According to a 2009 article from The Lexington Herald-Leader, Wilson led a fight to ban books with “homosexual content,” as well as those that mentioned drugs, sex, child abuse and suicide, because he deemed these topics “inappropriate” for students.

The four books that were reportedly pulled from the curriculum were “Twisted” by Laurie Halse Anderson, “Deadline” by Chris Crutcher, “Lessons from a Dead Girl” by Jo Knowles and “Unwind” by Neal Shusterman.

According to NBC News, “though Knowles’ book is about a girl who endures sexual and emotional abuse from a female friend, Knowles said her book was banned for ‘homosexual content.’ ”

“I was a very new author at the time all this happened and the press coverage was overwhelming,” Knowles, author of “Lessons from a Dead Girl,” wrote in a recent post on Facebook. “I was horrified by the accusations he and the superintendent made.
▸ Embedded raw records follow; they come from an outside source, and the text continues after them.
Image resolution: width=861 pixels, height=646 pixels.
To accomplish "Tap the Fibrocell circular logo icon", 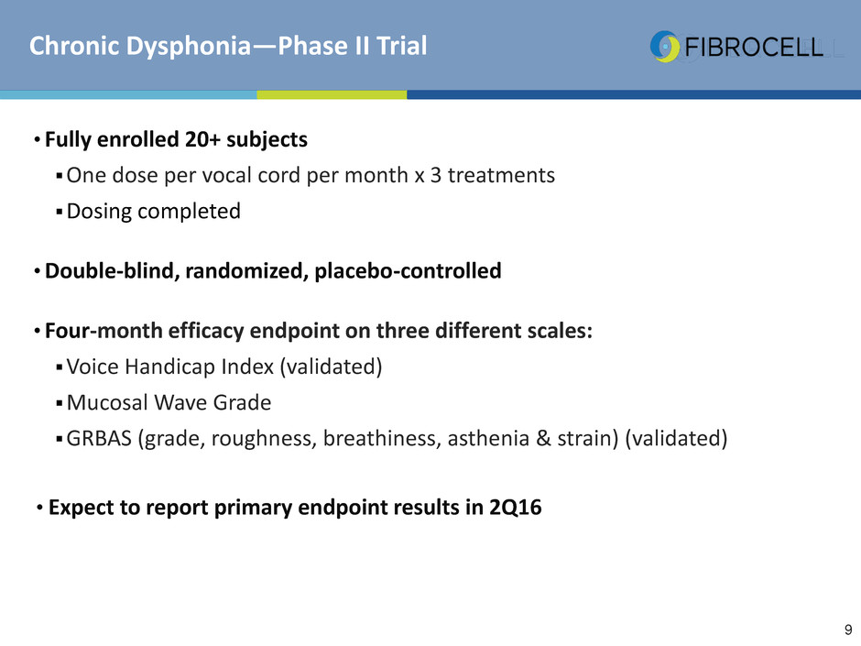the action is click(665, 46).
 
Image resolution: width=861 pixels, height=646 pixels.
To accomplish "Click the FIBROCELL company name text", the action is click(754, 48).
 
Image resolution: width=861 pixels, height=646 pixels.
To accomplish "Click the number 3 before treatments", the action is click(435, 175).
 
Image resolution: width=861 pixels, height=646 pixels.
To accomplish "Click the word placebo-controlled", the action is click(408, 271).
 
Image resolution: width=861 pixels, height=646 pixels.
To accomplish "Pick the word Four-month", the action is click(104, 331).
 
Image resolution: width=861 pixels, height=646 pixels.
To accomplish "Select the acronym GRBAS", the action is click(100, 438).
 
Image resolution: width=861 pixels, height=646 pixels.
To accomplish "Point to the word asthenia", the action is click(488, 438).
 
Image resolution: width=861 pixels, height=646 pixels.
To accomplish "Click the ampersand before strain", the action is click(543, 438).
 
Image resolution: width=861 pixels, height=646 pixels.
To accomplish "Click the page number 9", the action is click(848, 630).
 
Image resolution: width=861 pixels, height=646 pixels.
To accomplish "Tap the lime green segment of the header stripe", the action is click(332, 94).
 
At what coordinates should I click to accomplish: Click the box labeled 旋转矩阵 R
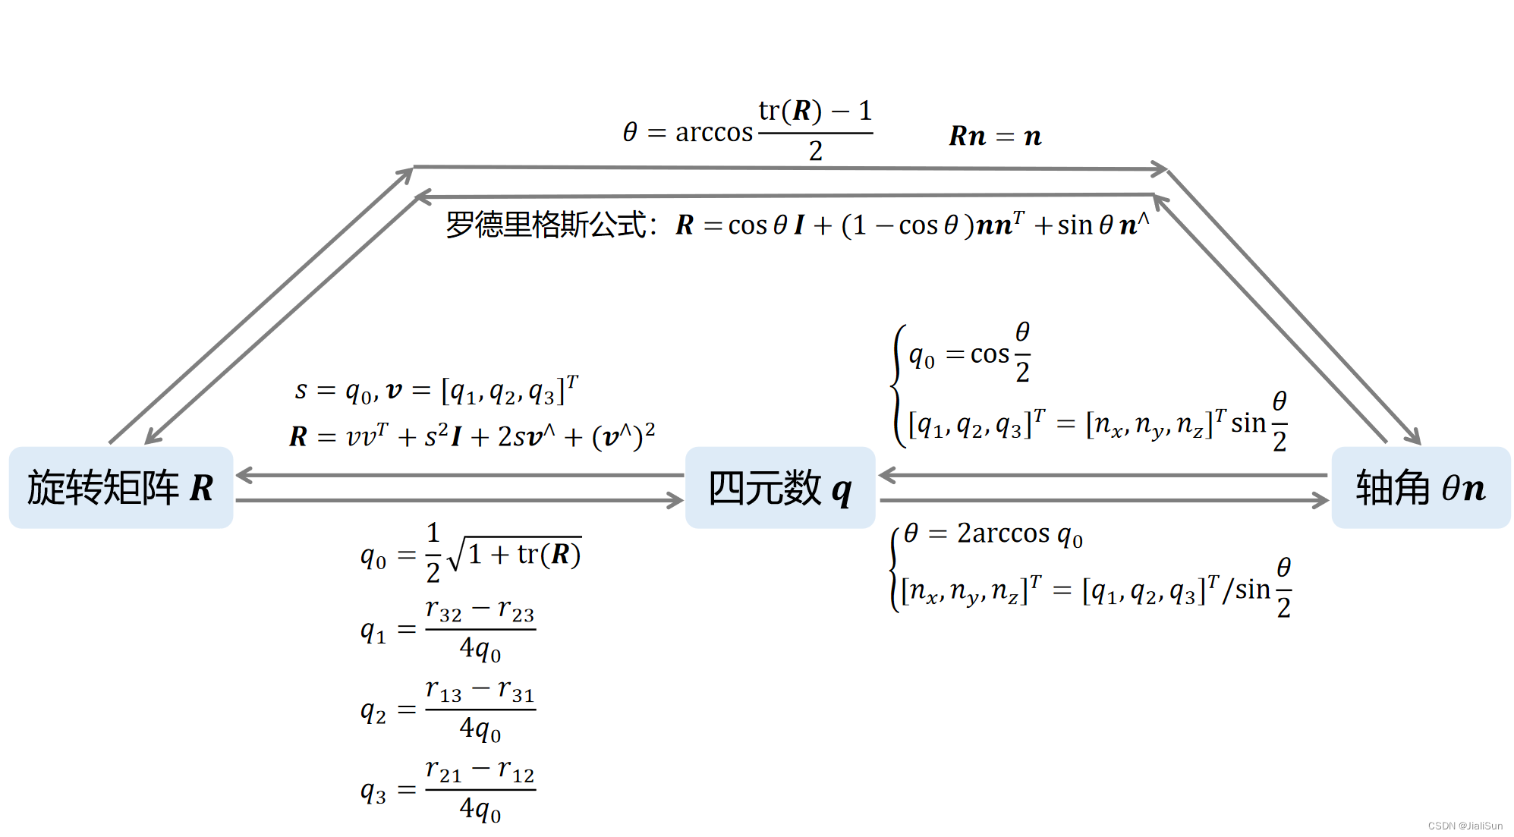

And heartbroken for the brave teacher, Risha Allen Mullins, who stood up for our books and faced so much unfair criticism.”

In response to news of Wilson’s indictment, Knowles added, “As I said to some friends last night when I got the news, ‘You can’t make this sh– up.’”

Laurie Halse Anderson also took to Twitter after learning about the charges against Wilson.

“Books that help kids examine the violence, abuse and shame they’ve endured are very threatening to the people who commit those acts of violence, abuse, and shaming,” she wrote.

The Washington Post notes: “Wilson attracted police attention after someone told his facility’s school resource officer that the principal had sent them 15 pictures via social media and text messages, the Winchester Sun newspaper reported. In an interview with police, Wilson admitted to sending images to two females and authorities confiscated his cellphone and laptop.”